Jarosław Kaczyński nie pytał, a sprawdzał - na miejscu, u powodzian. Według niego, państwo nie pomaga wystarczająco samorządom, bo zrzuca na nich zbyt wiele. - Nie może być tak, żeby kiedy dzieje się coś bardzo złego, państwo umywało ręce - mówił w niedzielę kandydat PiS na prezydenta.
Premier do Kaczyńskiego: Nie przeszkadzać
W sobotę prezes PiS wytykał też, że wały - choćby w Wilkowie - zostały przerwane i przed kolejną falą nie odbudowane. To wyraźnie zirytowało premiera. Premier zasugerował, że lider PiS obraża tych, którzy tu pracują non stop i jeśli nie potrafi pomóc - nie powinien przeszkadzać.
- Bardzo arogancka wypowiedź pana premiera Tuska. Rozumiem, że był zdenerwowany. Mam nadzieję, że jak przemyśli to, co powiedział, to przeprosi - ripostował europoseł PiS Adam Bielan.

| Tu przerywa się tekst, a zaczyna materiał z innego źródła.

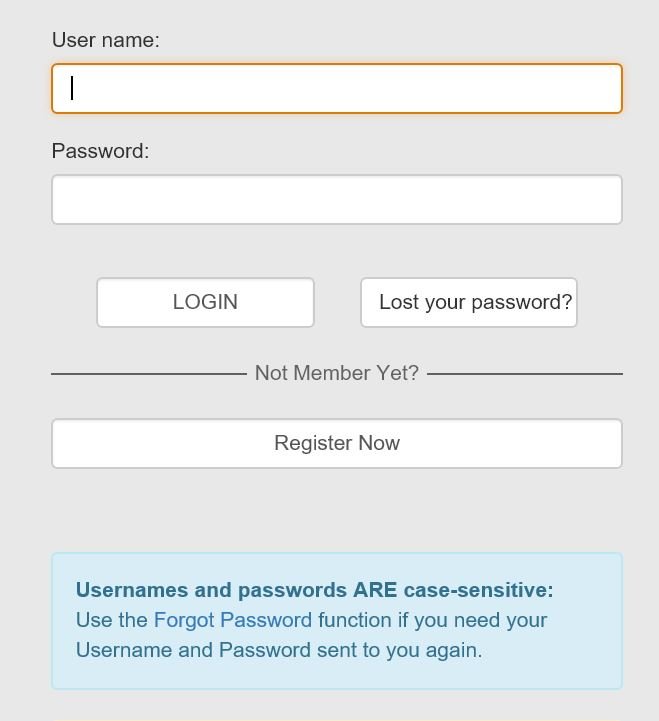659x721 pixels.
Task: Click the divider line right of "Not Member Yet?"
Action: pos(525,374)
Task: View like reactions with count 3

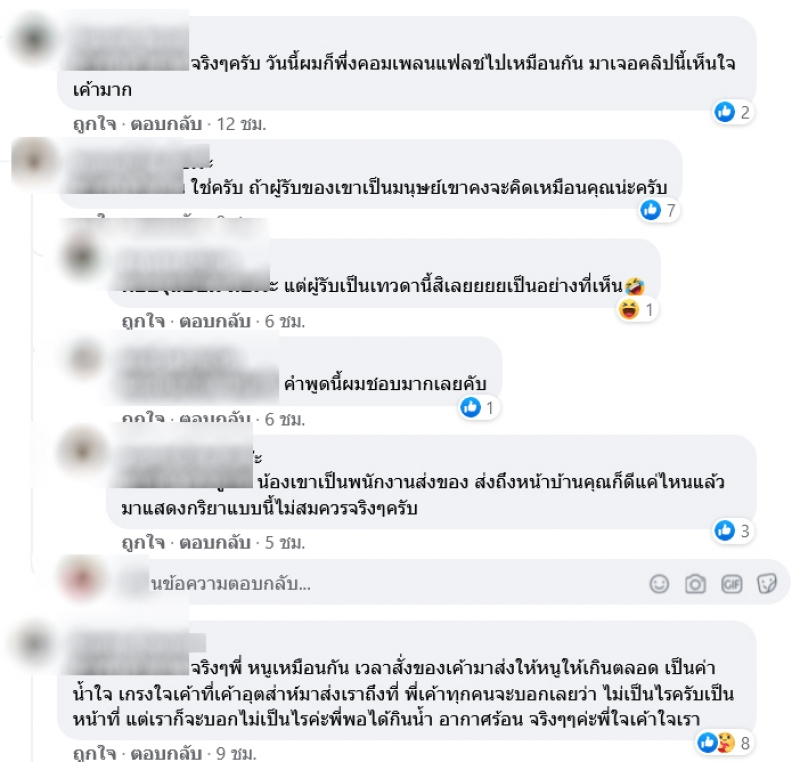Action: (x=733, y=531)

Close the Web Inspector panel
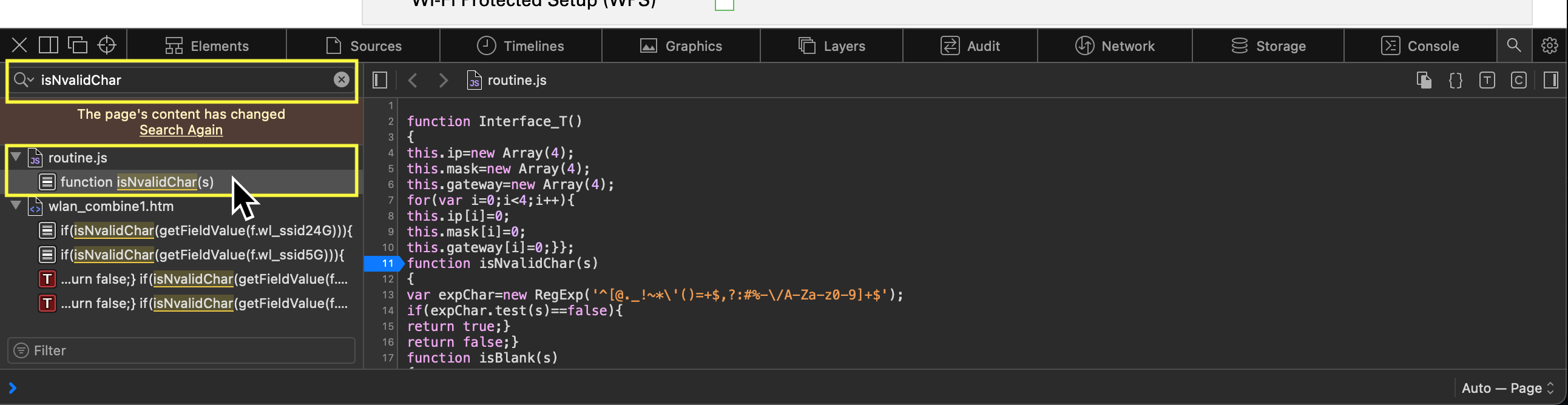click(x=19, y=45)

Graś: To była propagandowa zagrywka PiS-u
Platformę zdenerwowały też inne zarzuty prezesa PiS. Choćby te, że rząd PO nie zrealizował zostawionych przez PiS planów budowy zbiornika na Wisłoce, co uchroniłoby wiele miejsc przed powodzią. - To nie były żadne plany pani minister Gęsickiej, to była propagandowa zagrywka PiS-u na dwa dni przed wyborami parlamentarnymi w 2007 roku - grzmiał Paweł Graś w TVN24. I dodał, że na te proponowane budowy, nie zagwarantowano pieniędzy.

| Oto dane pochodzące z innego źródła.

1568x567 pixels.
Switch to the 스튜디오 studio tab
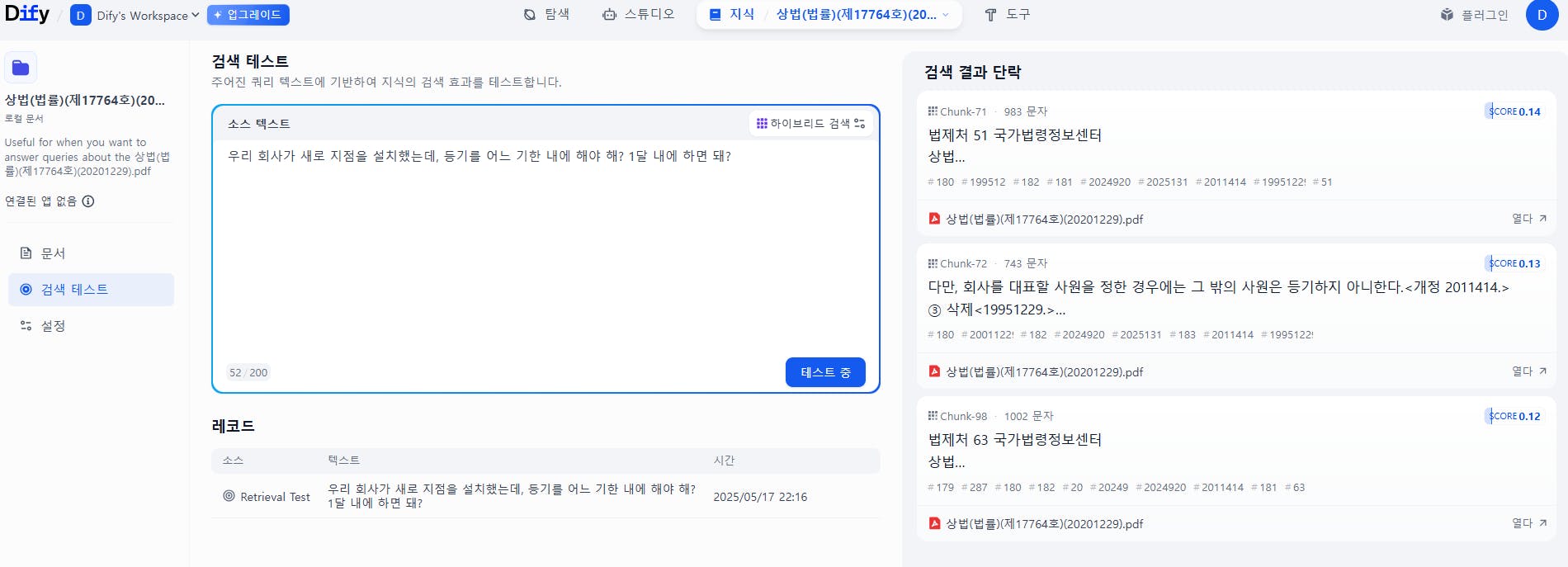tap(639, 15)
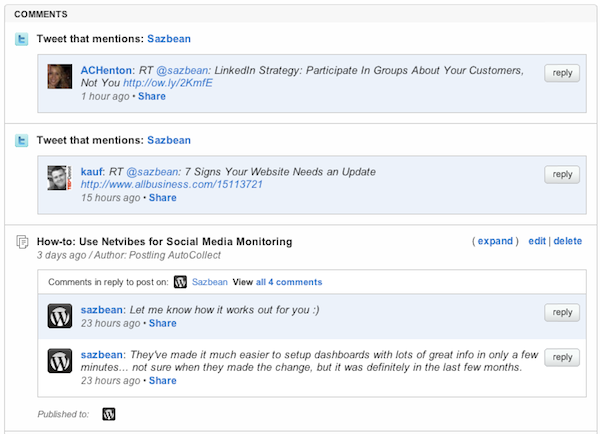Click the WordPress icon next to Published to
This screenshot has height=434, width=600.
click(x=109, y=413)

Kaczyński: To nie może być zabawa chłopców z zapałkami
Według PiS zarzuty te są bezpodstawne. - Państwo polskie musi być na poważnie. Ono nam jest potrzebne. I to nie może być zabawa chłopców z zapałkami - mówił Jarosław Kaczyński.
Europoseł PiS Marek Migalski ocenił z kolei, że "wkraczanie na powódź, wodę" to jest zarzut przede wszystkim do Donalda Tuska i Bronisława Komorowskiego. - W ostatnich dniach nawiedzają te tereny powodziowe z częstotliwością chyba przekraczającą już granicę wyporności - mówił Migalski.